Neonatal injections of monosodium glutamate induce damage of the retinohypothalamic tract. - GreenMedInfo Summary
Neurotoxic effects of neonatal injections of monosodium L-glutamate (L-MSG) on the retinal ganglion cell layer of the golden hamster: anatomical and functional consequences on the circadian system.
J Comp Neurol. 1993 Dec 1 ;338(1):67-82. PMID: 8300900
In rodents, daily injection of neurotoxic monosodium L-glutamate (MSG) during the postnatal period induces retinal lesions, optic nerve degeneration with an alteration of visual pathway and an absence of the b-wave in the electroretinogram. Despite this damage, electrophysiological responses subsist in the lateral geniculate bodies and synchronization of circadian rhythms to the light/dark cycle can still occur. Using two formal properties of the circadian system (entrainment and phase-shift by light), we assessed the functionality of retinal projections to the circadian clock in MSG-treated hamsters.
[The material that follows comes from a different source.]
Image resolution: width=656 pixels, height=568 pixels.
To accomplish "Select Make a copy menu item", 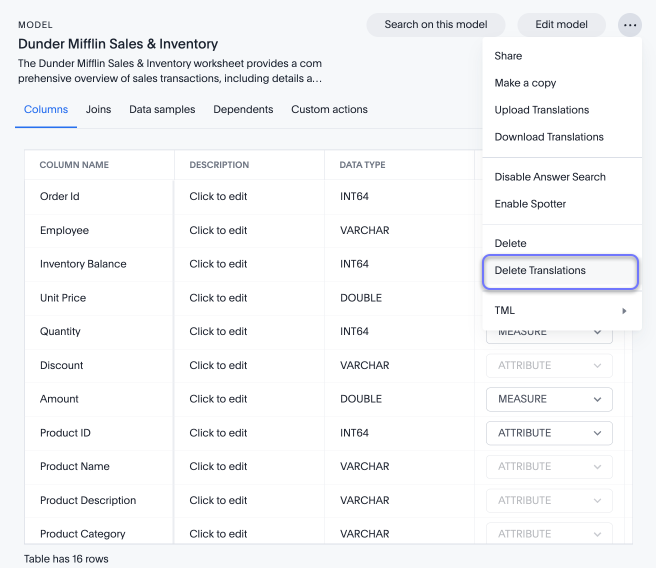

Displaced amacrine and ganglion cell populations were quantified and retinal terminals in the suprachiasmatic nuclei were estimated. Animals received daily doses of glutamate during the first ten days after birth according to two protocols. The two treatments similarly destroyed 56% of the overall population of the ganglion cell layer: 30% of displaced amacrine and 89% of ganglion cells. Surviving ganglion neurons (7,500 cells) were evenly distributed across the entire retina except in one area of high cell density located in the temporoventral quadrant. Retinal projections of the"image-forming"pathway were drastically reduced in the dorsal lateral geniculate bodies, less in their ventral part. The"nonimage-forming"pathway was also affected since the volume of labeled terminals in the suprachiasmatic nuclei was reduced by one-half to one-third. Nevertheless, treated hamsters exhibited a free-running locomotor activity rhythm after several months in constant darkness, could be entrained by the light/dark cycle and phase-shifted by light pulses. These results suggest that a damaged retinohypothalamic tract can still assume the photic entrainment of the circadian clock.